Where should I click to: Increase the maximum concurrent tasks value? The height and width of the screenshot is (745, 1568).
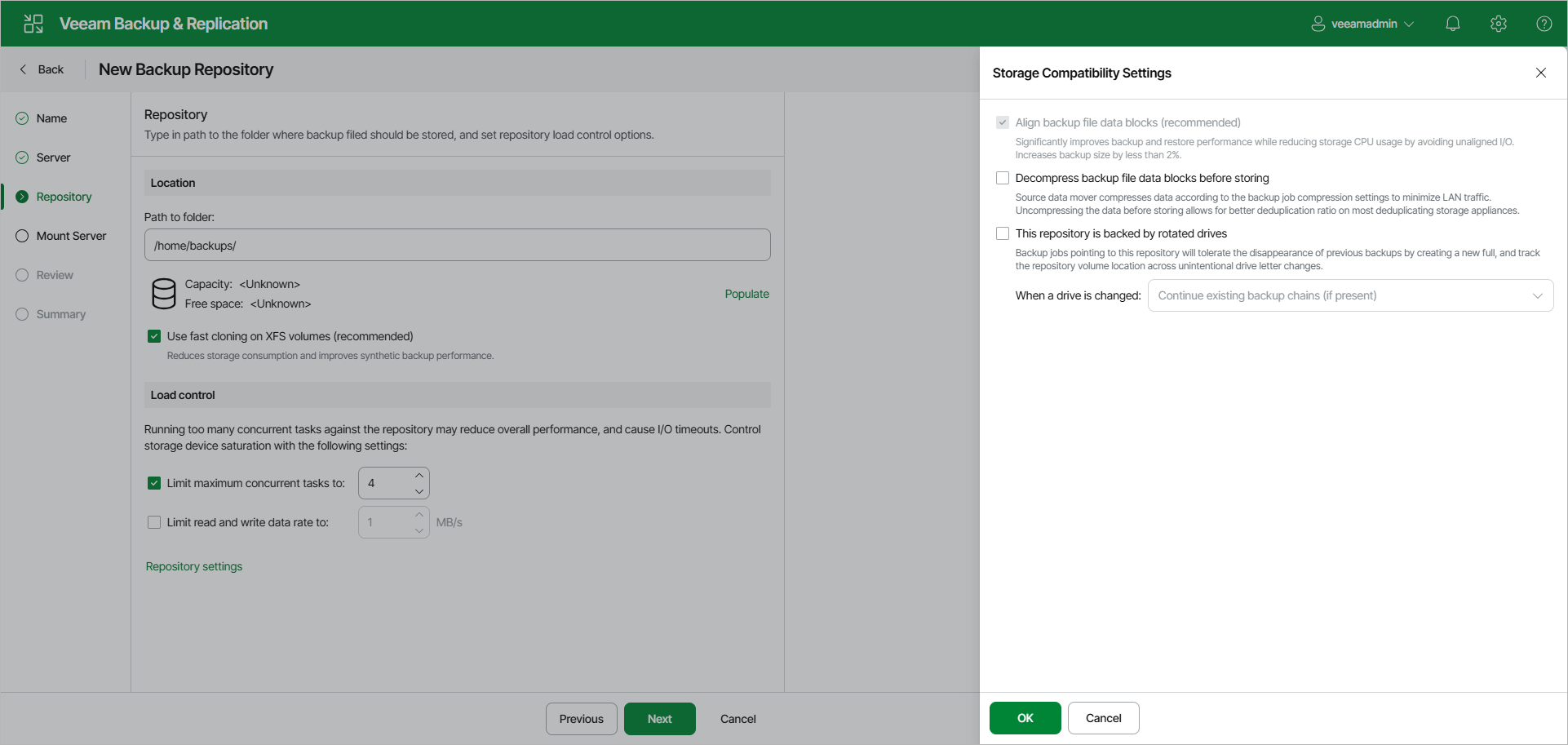tap(419, 475)

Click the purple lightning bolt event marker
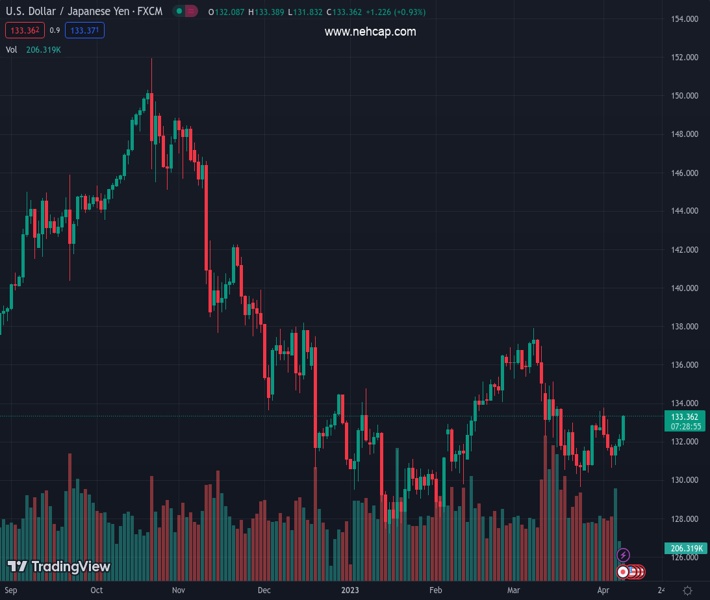[x=624, y=555]
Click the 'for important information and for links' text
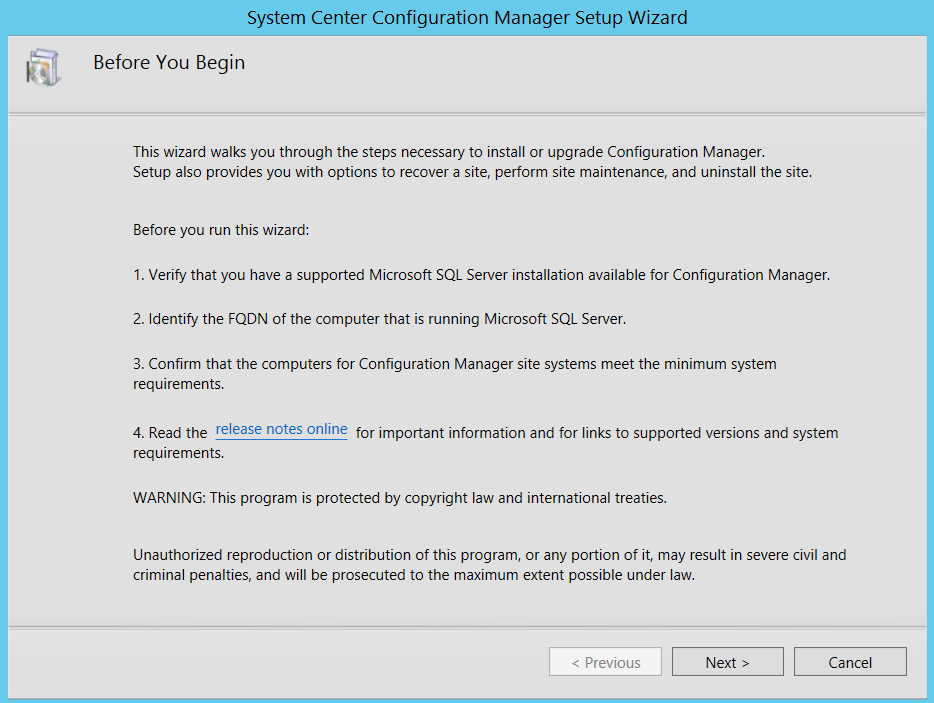The height and width of the screenshot is (703, 934). (597, 433)
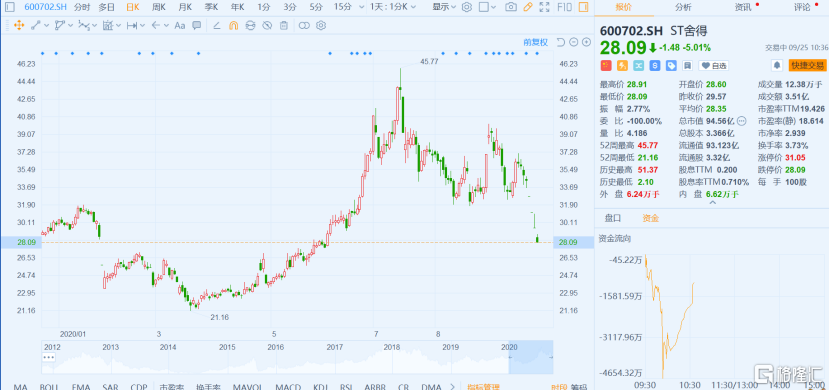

- [Exercise objective] A verbatim copy of every record is required, with all pictures excluded.

- [Result for this task]
Where should I click to: Increase the maximum concurrent tasks value? The height and width of the screenshot is (745, 1568).
tap(419, 475)

Click the purple lightning bolt event marker
[x=624, y=555]
Click the 'for important information and for links' text
The height and width of the screenshot is (703, 934). (597, 433)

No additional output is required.